Your objective ->
Return the following passage on the narrowing India–US 10-year bond yield spread word for word, in full.

The post-pandemic monetary tightening across the globe has resulted in a lower rise in interest rates in India compared with the United States, resulting in a sharp decline in the spread between the Indian and the US 10-year treasury bond yields in the last four years.
The spread has now shrunk to around 255 basis points or 2.55 per cent, nearly 45 per cent lower than 10-year average yield spread of 4.52 per cent. The current spread is, however, 13 basis points higher than the 18-year low spread of 2.42 per cent in October last year.
The yield on India's 10-year government bond is up just 28 basis points in the last three years from 6.45 per cent at the end of December 2021 to 6.74 per cent on Friday. In the same period, the yield on US 10-year treasury bonds is up 268 basis points from 1.51 per cent at the end of December 2021 to 4.19 per cent currently.
Such a sharp compression in yield spread last occurred between November 2000 and May 2004 when it declined from 6 per cent to 0.64 per cent. It was followed by a steady expansion in the spreads for the next eight years before peaking at 6.78 per cent in July 2012. In the last 20 years, the spread has been 4.54 per cent on average, significantly higher than the current spreads.

Record set ->
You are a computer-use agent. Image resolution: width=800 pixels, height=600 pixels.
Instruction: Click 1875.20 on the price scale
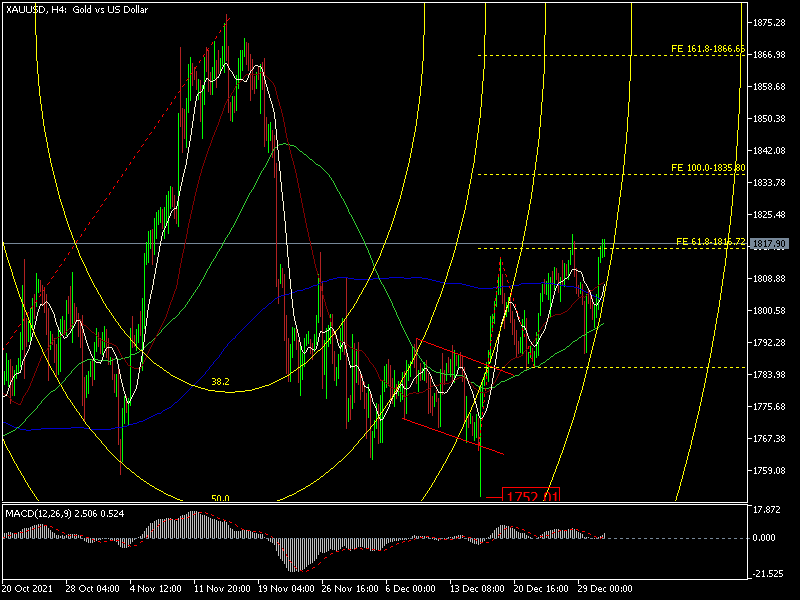click(x=771, y=22)
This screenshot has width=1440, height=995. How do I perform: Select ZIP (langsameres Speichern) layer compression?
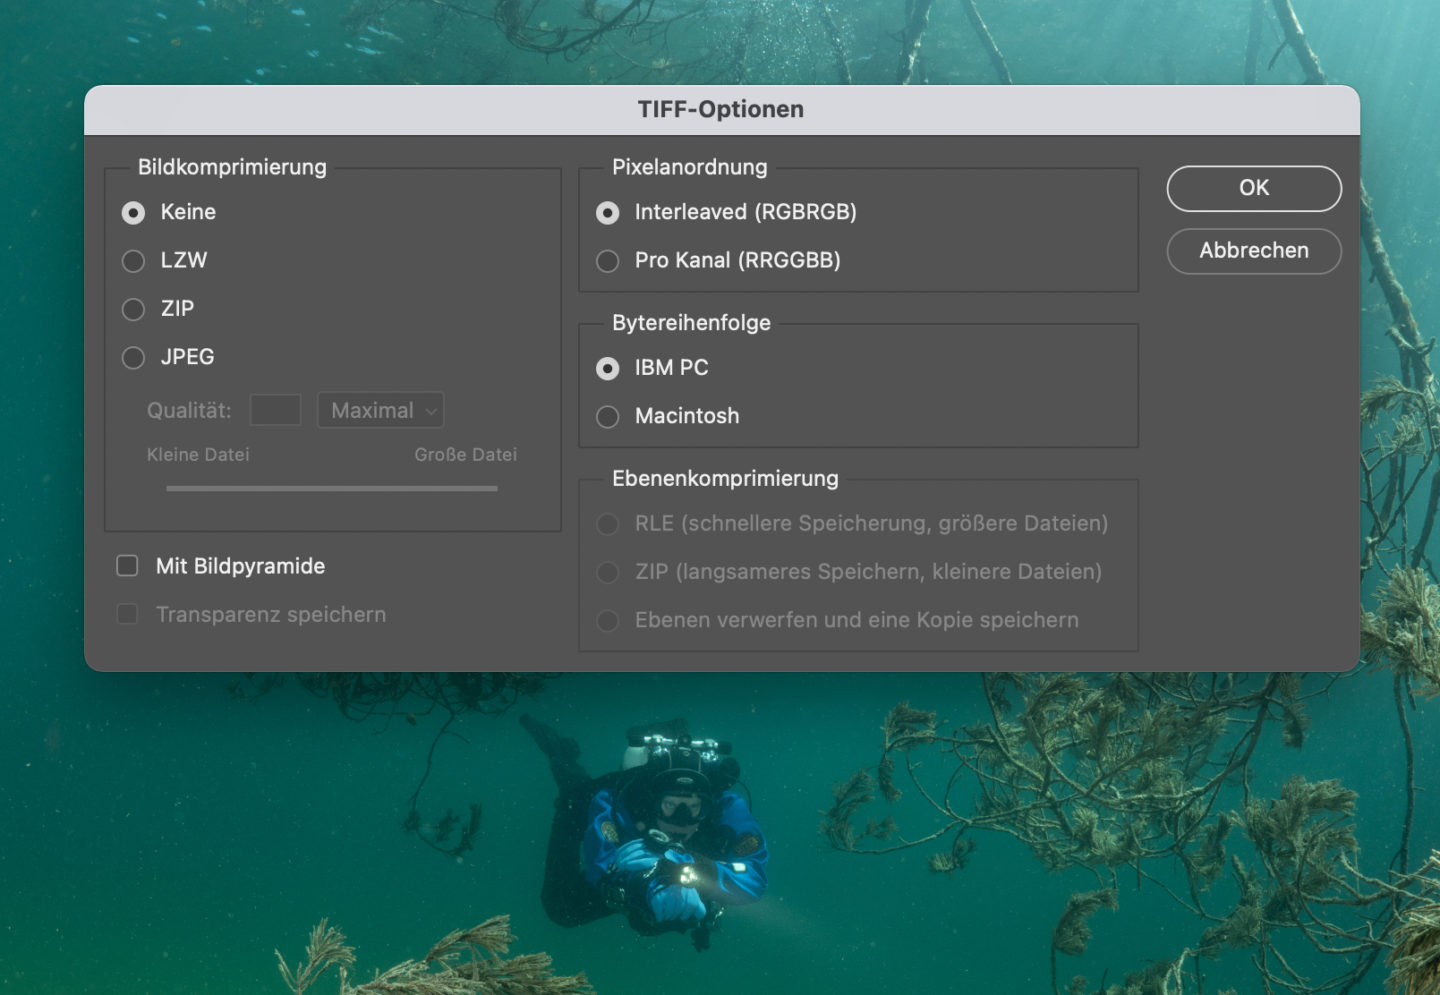pos(607,572)
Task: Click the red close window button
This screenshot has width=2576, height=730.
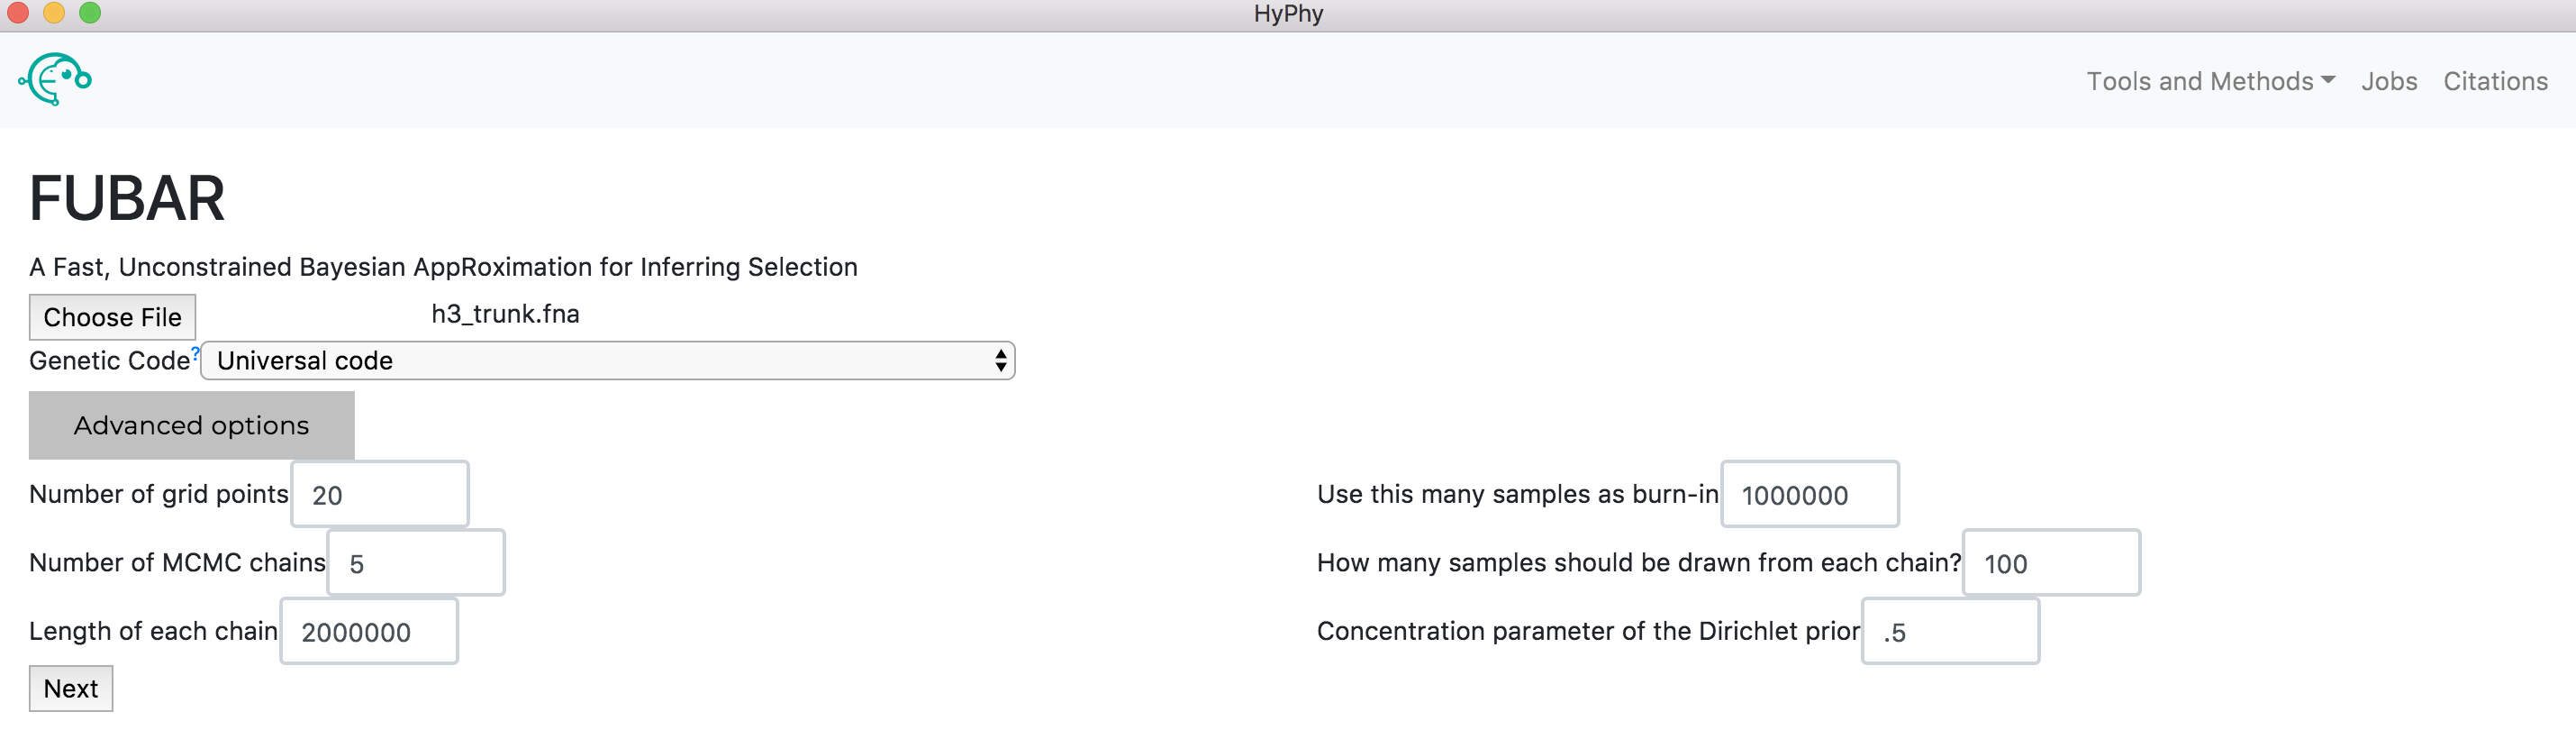Action: pyautogui.click(x=18, y=13)
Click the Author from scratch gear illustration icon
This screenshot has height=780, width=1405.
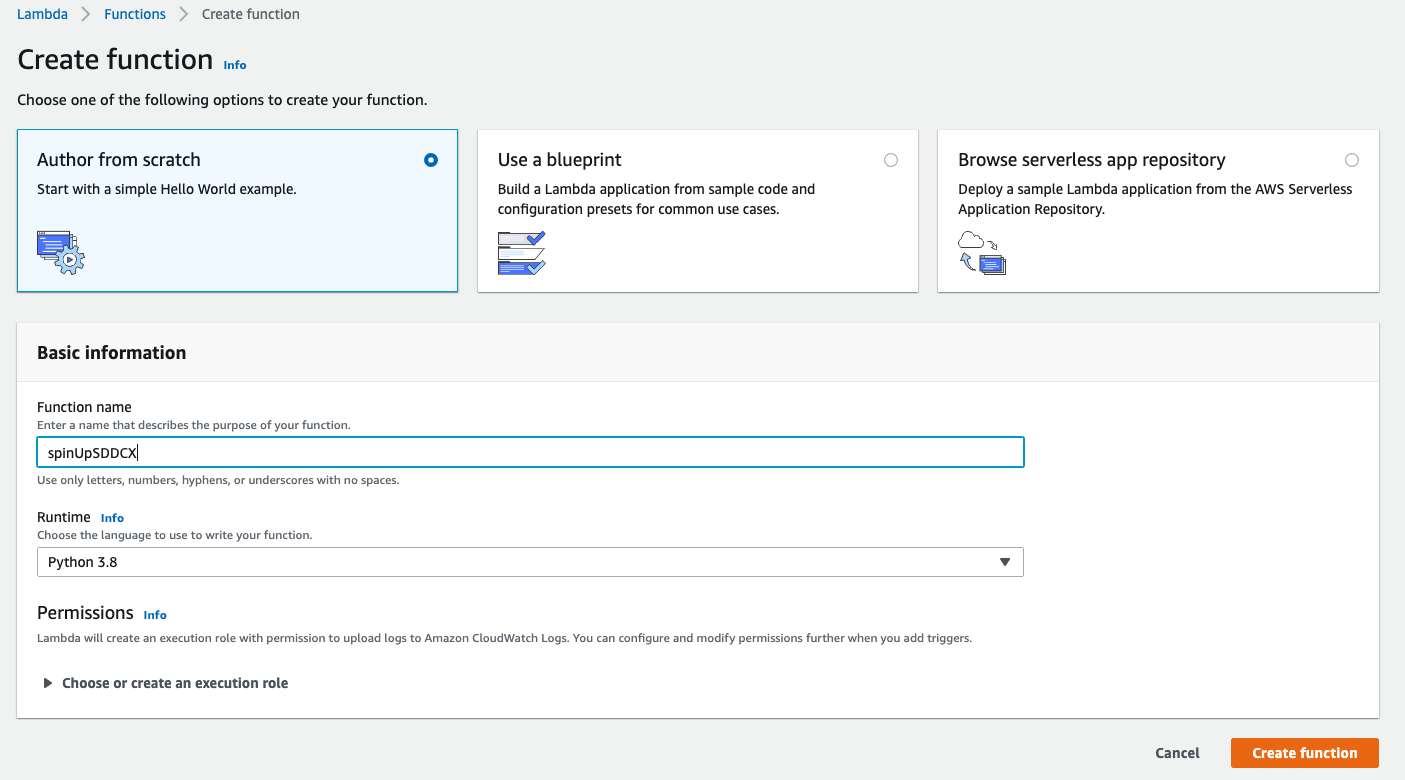point(61,252)
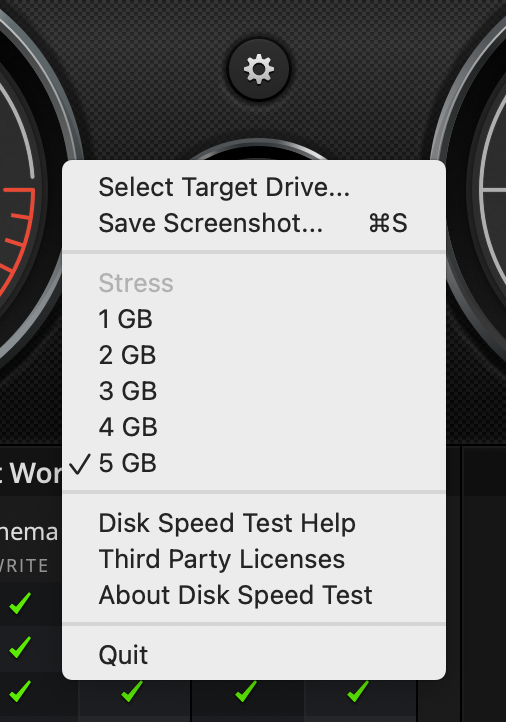Click the checkmark next to 5 GB
Viewport: 506px width, 722px height.
(80, 464)

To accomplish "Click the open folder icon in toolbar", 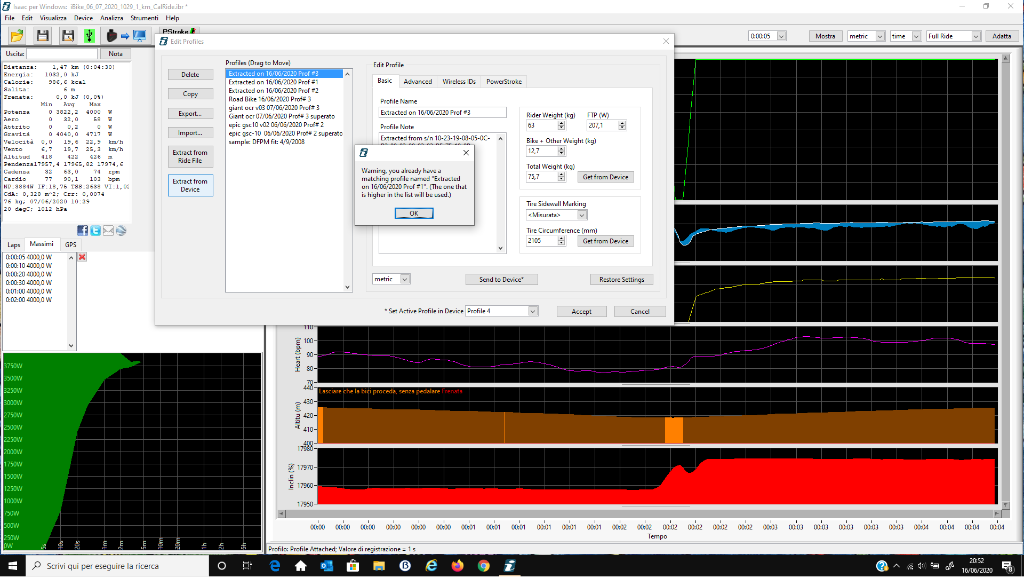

Solution to the problem ->
The post-pandemic monetary tightening across the globe has resulted in a lower rise in interest rates in India compared with the United States, resulting in a sharp decline in the spread between the Indian and the US 10-year treasury bond yields in the last four years.
The spread has now shrunk to around 255 basis points or 2.55 per cent, nearly 45 per cent lower than 10-year average yield spread of 4.52 per cent. The current spread is, however, 13 basis points higher than the 18-year low spread of 2.42 per cent in October last year.
The yield on India's 10-year government bond is up just 28 basis points in the last three years from 6.45 per cent at the end of December 2021 to 6.74 per cent on Friday. In the same period, the yield on US 10-year treasury bonds is up 268 basis points from 1.51 per cent at the end of December 2021 to 4.19 per cent currently.
Such a sharp compression in yield spread last occurred between November 2000 and May 2004 when it declined from 6 per cent to 0.64 per cent. It was followed by a steady expansion in the spreads for the next eight years before peaking at 6.78 per cent in July 2012. In the last 20 years, the spread has been 4.54 per cent on average, significantly higher than the current spreads.